Récemment, j'ai beaucoup
pensé au monde
et aux changements des
20, 30, 40 dernières années.
Il y a 20 ou 30 ans,
si un poulet attrapait froid,
éternuait et mourait
dans un petit village d'Extrême-Orient,
c'était tragique pour le poulet
et ses proches,
mais c'était peu probable
qu'on ait peur d'une pandémie mondiale
et de la mort de millions de personnes.
Il y a 20 ou 30 ans,
si une banque américaine
prêtait trop d'argent
à des clients non solvables
et que la banque faisait faillite,
c'était néfaste au créditeur
et à l'emprunteur,
mais nous ne pensions pas que ça amènerait
un effondrement du système économique
pendant presque dix ans.
Voilà ce qu'est la mondialisation.
C'est le miracle qui nous a permis
de transporter
nos corps, nos esprits,
nos mots,
nos photos, nos idées,
nos enseignements et notre apprentissage
aux quatre coins du globe
de plus en plus vite et
de moins en moins cher.
Elle a amené des aspects négatifs,
comme ce dont je viens de parler,
mais aussi plein d'aspects positifs.
Peu d'entre nous savent
le succès extraordinaire qu'ont eus
les objectifs du millénaire,
dont beaucoup furent atteints
bien avant l'échéance.
Cela prouve que l'espèce humaine
peut arriver à
d'extraordinaires progrès
en se montrant unie et persévérante.
Mais en ce moment,
j'ai l'impression que
la mondialisation
nous a pris par surprise,
et que nous y avons réagi lentement.
Si l'on regarde ses inconvénients
C'est vrai que ça peut
sembler accablant.
Tous les problèmes auxquels
nous faisons face,
comme le réchauffement planétaire,
les droits de l'Homme,
la surpopulation, le terrorisme,
les épidémies,
le trafic de drogue, l'esclavage,
la disparition des espèces,
et plus encore ;
nous ne progressons pas beaucoup
sur beaucoup de ces problèmes.
En bref, c'est le problème
qui se pose à nous tous
en cette période-clé de l'histoire.
C'est ce que nous devons faire.
Il faut que nous arrivions
à nous reprendre
et trouver comment améliorer
la mondialisation des solutions
pour éviter de devenir une espèce
victime de la mondialisation
des problèmes.
Mais, alors, pourquoi
notre progrès est-il si lent ?
Quelle en est la raison ?
Bien sûr, il y a plusieurs raisons,
mais c'est peut-être surtout
parce que notre espèce est
toujours organisée
de la même façon
qu'il y a 200 ou 300 ans.
Il y a une superpuissance sur Terre :
les sept milliards que nous sommes,
qui créent tous ces problèmes,
les mêmes, d'ailleurs,
qui les régleront tous.
Mais comment ces sept milliards
sont-ils organisés ?
Ils sont toujours organisés en
environ 200 États-nations,
et les nations ont des gouvernements
qui créent des lois
et nous font nous comporter
d'une certaine façon.

════

Citez mot pour mot le passage du texte sur la mondialisation qui commence aux mots « Elle a amené » et s'arrête après « unie et persévérante. ».

*Données fournies:*
════

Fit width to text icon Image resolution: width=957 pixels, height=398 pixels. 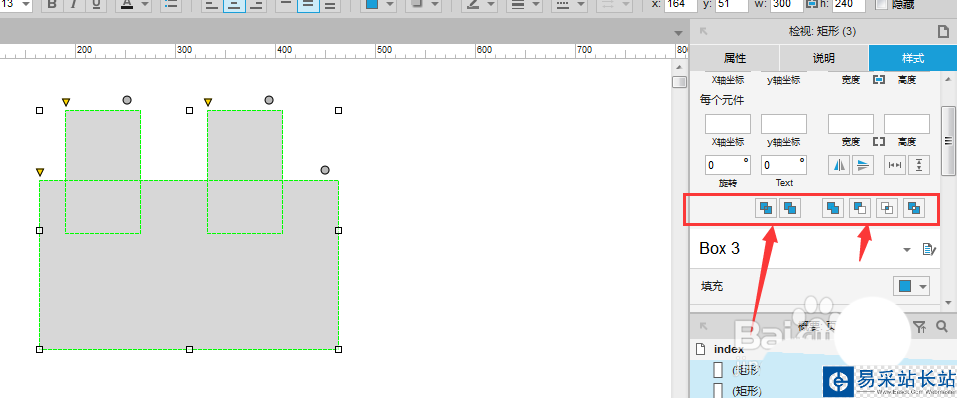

════

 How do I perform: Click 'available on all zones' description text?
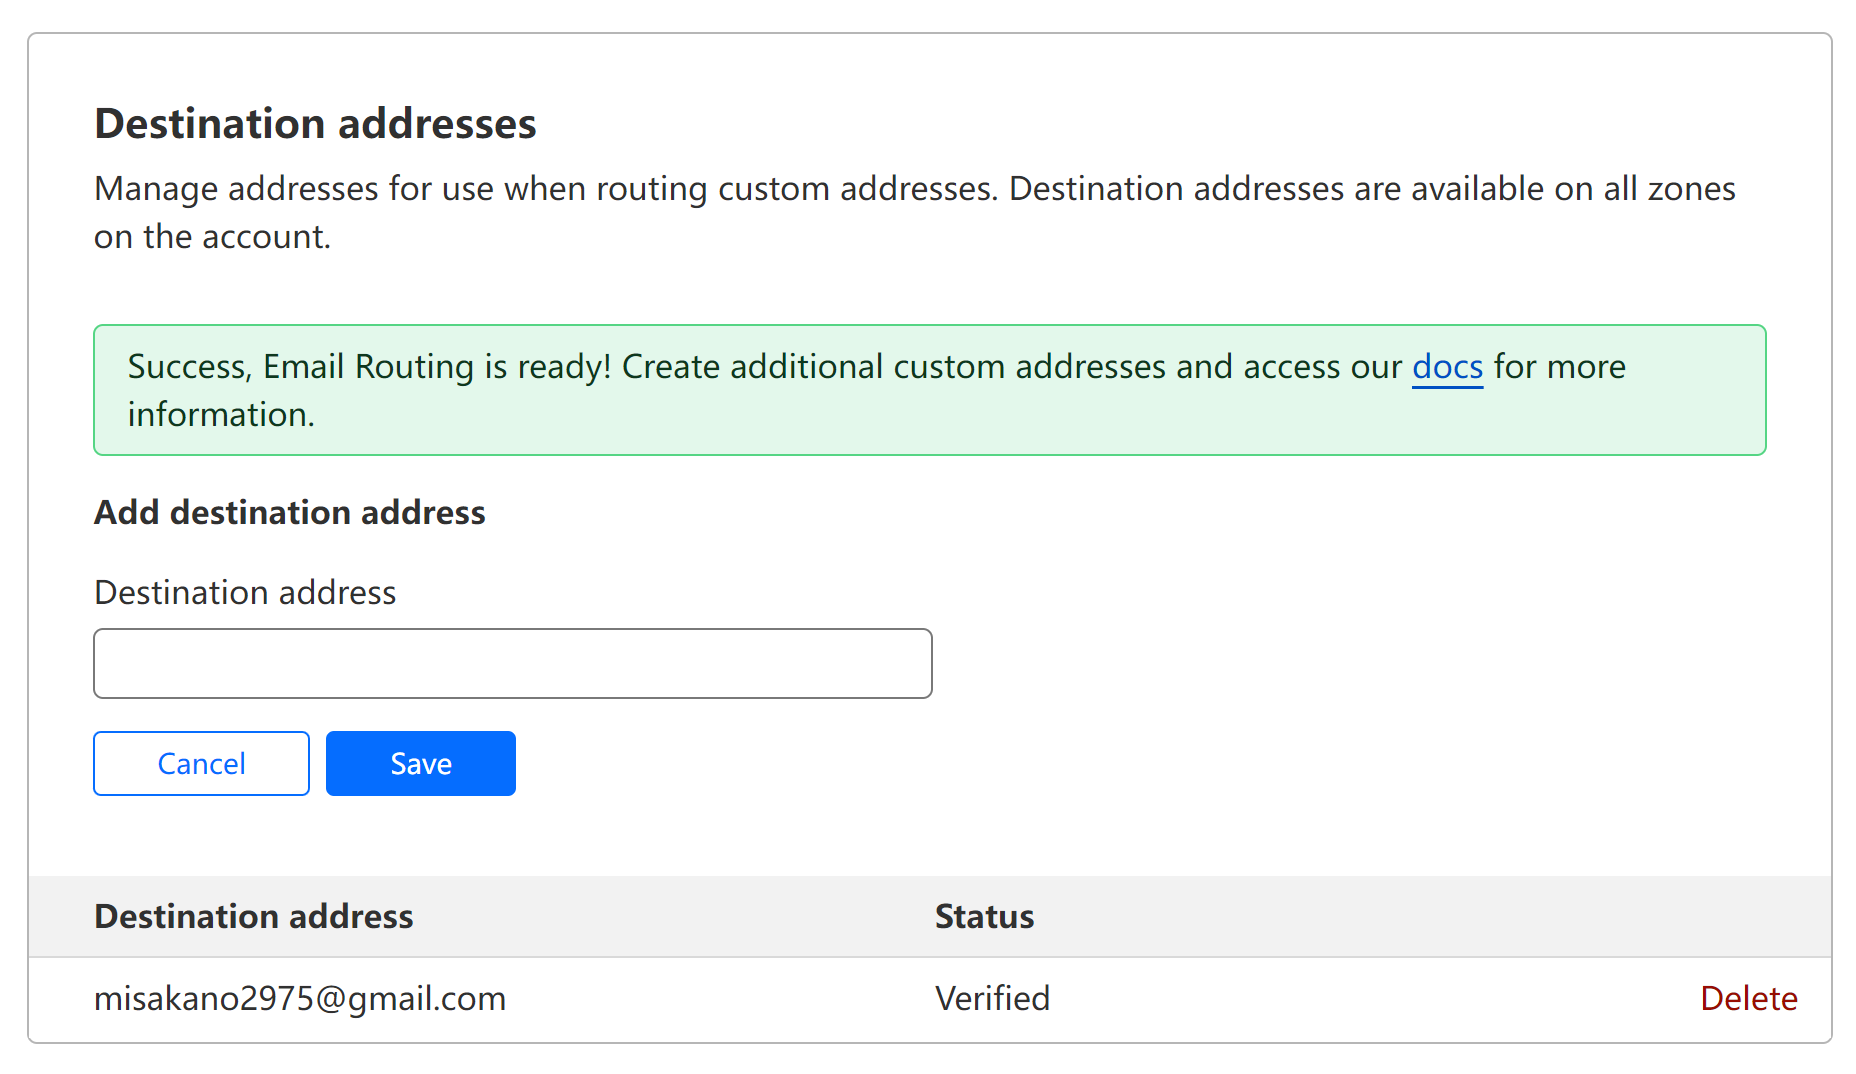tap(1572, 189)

════

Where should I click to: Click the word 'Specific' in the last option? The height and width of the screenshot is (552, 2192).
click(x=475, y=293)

════

*Réponse rédigée:*
Elle a amené des aspects négatifs,
comme ce dont je viens de parler,
mais aussi plein d'aspects positifs.
Peu d'entre nous savent
le succès extraordinaire qu'ont eus
les objectifs du millénaire,
dont beaucoup furent atteints
bien avant l'échéance.
Cela prouve que l'espèce humaine
peut arriver à
d'extraordinaires progrès
en se montrant unie et persévérante.